In an effort to woo more creators to its platform, Facebook has made a number of updates to the ways creators can make money. These include:

  • Particiapting creators now have their own sign up link letting them promote their offer, keeping all the money from subscribers who sign up via these links, minus taxes.
  • A bonus program that pays creators between $5 and $20 for every new subscriber they get from now until the end of 2021, as part of its $1 billion creator investment announced this summer. Creators can earn a bonus of up to $10,000 over the course of the program.
  • Creators can download the email addresses of all their new subscribers, a real selling point for creators building audiences on third-party platforms.
  • More features highlighting creators’ top supporters, like differentiated subscriber badges in livestreams.

The program is invite-only in all 27 markets where the Subscriptions feature is available to creators, but Facebook is planning to expand this bonus program and others.

Between the lines

Creators are hugely important to Facebook and its business, both for growing the amount of popular content on the platform, as Facebook continues to get pilloried for hosting harmful content and prizing profits above people.

Parent company Meta CMO previously told Adweek how important creators are in its efforts to bridge the metaverse with small to medium businesses, which make up a huge amount of Facebook’s ad business.

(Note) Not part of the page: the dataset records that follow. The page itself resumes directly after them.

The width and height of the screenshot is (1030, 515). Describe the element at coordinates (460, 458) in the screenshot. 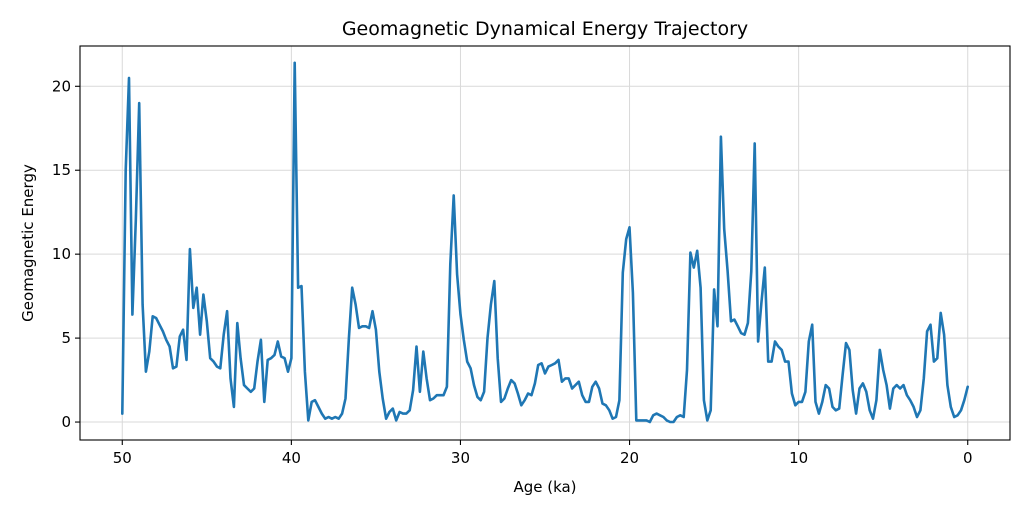

I see `x-tick-label: 30` at that location.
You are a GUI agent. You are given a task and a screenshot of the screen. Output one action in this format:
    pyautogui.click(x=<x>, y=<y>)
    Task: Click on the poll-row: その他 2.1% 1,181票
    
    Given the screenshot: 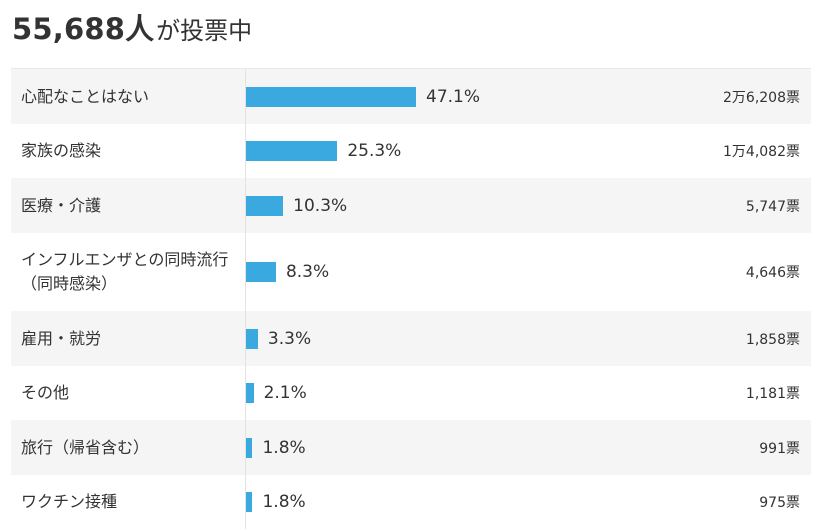 What is the action you would take?
    pyautogui.click(x=411, y=393)
    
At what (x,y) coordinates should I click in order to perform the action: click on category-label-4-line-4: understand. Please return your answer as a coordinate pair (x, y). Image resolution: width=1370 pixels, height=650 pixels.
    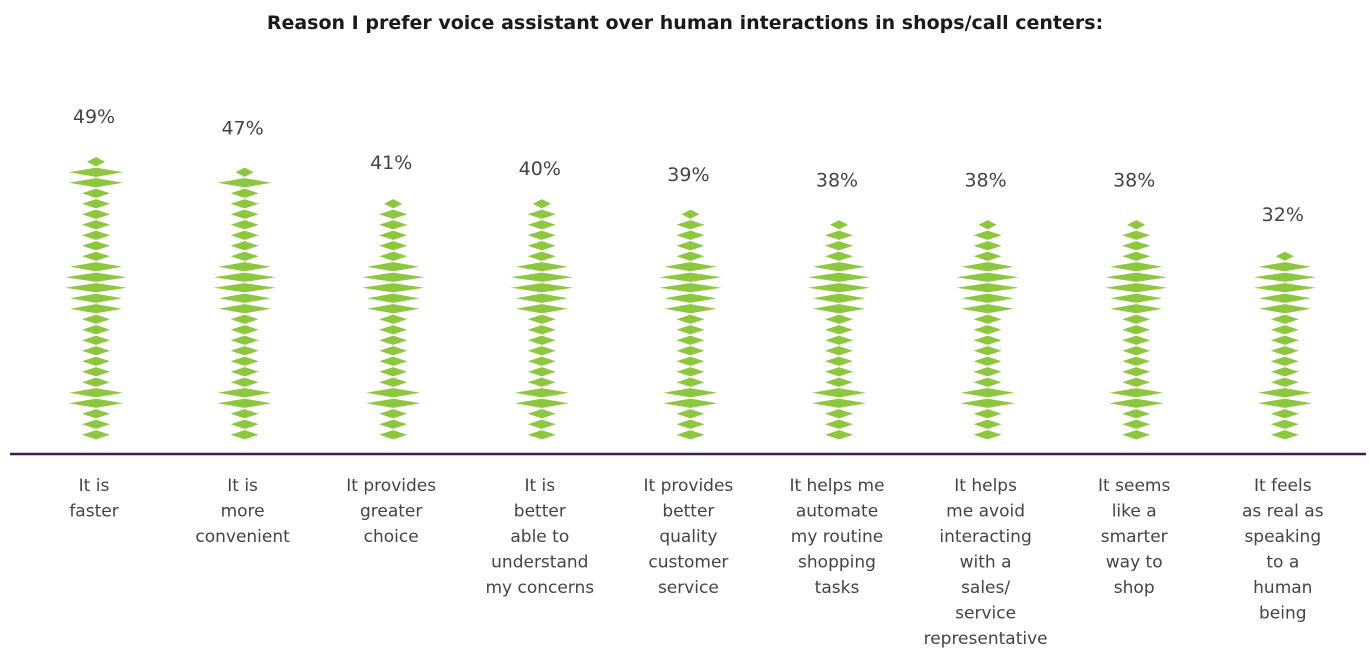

In the announcement, CEO Mark Zuckerberg swiped at Apple’s chunky 30% cut of the transaction fee, which has hampered creators’ ability to generate solid revenue. Facebook stated it won’t collect any fees from creators on Subscriptions purchases until 2023, at the earliest

Bottom line

Each platform has been building out similar products to help creators make money.

Indeed, interest in the creator economy and the platforms that support it is ballooning. Investment in creator economy startups is predicted to top $5 billion in 2021 alone, according to The Information, spurring the publisher to increase its coverage.

Yet there’s also evidence of popular creators, in the newsletter space especially, rebundling up to media brands. The Atlantic’s newsletter program launched this week includes Galaxy Brain writer Charlie Warzel. The New York Times has been experimenting with newsletters from top names like linguist John McWhorter and sociologist and essayist Tressie McMillan Cottom as a value-add for its subscription product, helping it reach 8.3 million paid subscriptions as of this morning.